Далее немного от дивана – балконная дверь, затем в простенке  комод с вазой матового стекла и изображением памятника Петру Первому – Медного всадника Фальконе и компании,  с красивой из ракушек шкатулкой и большим керамическим псом. Потом – окно, в небольшой простенок которого торцом вписывался большой книжный шкаф; к нему примыкала двуспальная с панцирной сеткой и никелированными головками родительская кровать, покрытая голубым габардиновым покрывалом. На плюшевом коврике над кроватью изображение картины «Утро в сосновом лесу». Тогда мы называли картину «Три медведя» и знали, что ее автор Иван Шишкин (на самом деле был еще соавтор Константин  Савицкий). Дальше за кроватью («глядя» на нее) – плательный шкаф, рядом с ним стул, на котором – швейная машинка. Вечером я боялась входить в неосвещенную комнату, но пересилив свой страх, быстро влезала на краешек этого стула, дотягивалась до выключателя, и свет разливался из скромной четырех рожковой с матовыми плафонами  люстры. А еще, когда дома не было никого из взрослых, мы с Иркой прыгали с этого плательного шкафа на кровать! 

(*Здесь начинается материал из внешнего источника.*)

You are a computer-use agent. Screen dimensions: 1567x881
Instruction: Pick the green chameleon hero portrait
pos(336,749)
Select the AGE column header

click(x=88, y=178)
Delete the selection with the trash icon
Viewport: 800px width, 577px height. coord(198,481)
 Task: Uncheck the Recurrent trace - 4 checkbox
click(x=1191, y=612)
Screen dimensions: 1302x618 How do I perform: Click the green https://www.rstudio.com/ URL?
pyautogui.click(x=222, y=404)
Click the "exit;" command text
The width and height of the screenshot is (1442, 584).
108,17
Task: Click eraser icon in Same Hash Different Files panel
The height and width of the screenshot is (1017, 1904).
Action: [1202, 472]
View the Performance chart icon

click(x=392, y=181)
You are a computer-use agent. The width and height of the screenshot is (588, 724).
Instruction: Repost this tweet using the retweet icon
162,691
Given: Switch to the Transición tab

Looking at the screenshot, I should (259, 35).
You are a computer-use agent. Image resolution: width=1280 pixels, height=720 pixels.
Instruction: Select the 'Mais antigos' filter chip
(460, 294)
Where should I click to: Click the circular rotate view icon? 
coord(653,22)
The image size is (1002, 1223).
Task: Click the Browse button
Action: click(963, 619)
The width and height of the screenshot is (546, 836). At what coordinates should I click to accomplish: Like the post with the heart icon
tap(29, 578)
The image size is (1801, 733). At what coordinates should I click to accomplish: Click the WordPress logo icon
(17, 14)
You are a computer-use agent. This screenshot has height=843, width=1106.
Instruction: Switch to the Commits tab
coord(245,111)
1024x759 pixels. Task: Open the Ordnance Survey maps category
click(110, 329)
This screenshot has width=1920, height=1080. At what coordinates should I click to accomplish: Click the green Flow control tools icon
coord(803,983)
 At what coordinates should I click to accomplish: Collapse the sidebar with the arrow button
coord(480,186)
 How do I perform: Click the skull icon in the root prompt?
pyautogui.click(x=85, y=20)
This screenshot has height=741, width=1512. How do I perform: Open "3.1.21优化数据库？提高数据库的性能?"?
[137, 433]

Когда были Дни рождения и Новогодние праздники, вся семья собиралась в кухне, там было теплее. Обязательно за кухонным столом был семейный ужин с рыбным пирогом или курицей, приготовленной в утятнице с как-то ловко обжаренной со всех сторон коричневой корочкой. Это были мамины коронные блюда. Получались они такими вкусными, видимо, еще и от того, что приготавливались в обыкновенной печи, которую топили углем или дровами, вернее в ее жаркой духовке. Эта печь стояла в кухне и обогревала, как я уже сказала, одновременно мальчиковую комнату и прихожую, смежные с кухней. Помню, папа, пока не бросил курить из-за обнаруженной у него язвы желудка, вставал по ночам, как он говорил, «покурить в печку», сидел на корточках в трусах и майке перед открытой створкой, где тлели ярко-огненные угольки. С другой  печью в стене, обогревавшей большую комнату, тоже связаны воспоминания. Когда у меня болели уши, а боль усиливалась к ночи, папа нагревал у ее теплой стены ватное одеяло, укутывал им меня и носил на руках, пока я не засыпала. До сих пор помнится это уютное и успокаивающее тепло. Так вот, когда были семейные праздники, и когда доходило до чая или десерта, мама отправляла меня в эту большую комнату принести яблоки или конфеты, которые она приберегала в большой коробке возле балкона. В комнате не включали люстру, потому что туда проникал свет от настольной лампы из прихожей через филенчатые застекленные двери. Углы в комнате и как раз возле балкона оставались неосвещенными, и я со страхом туда шла, набирала в охапку того-сего и стремглав, боясь обернуться, выбегала на свет.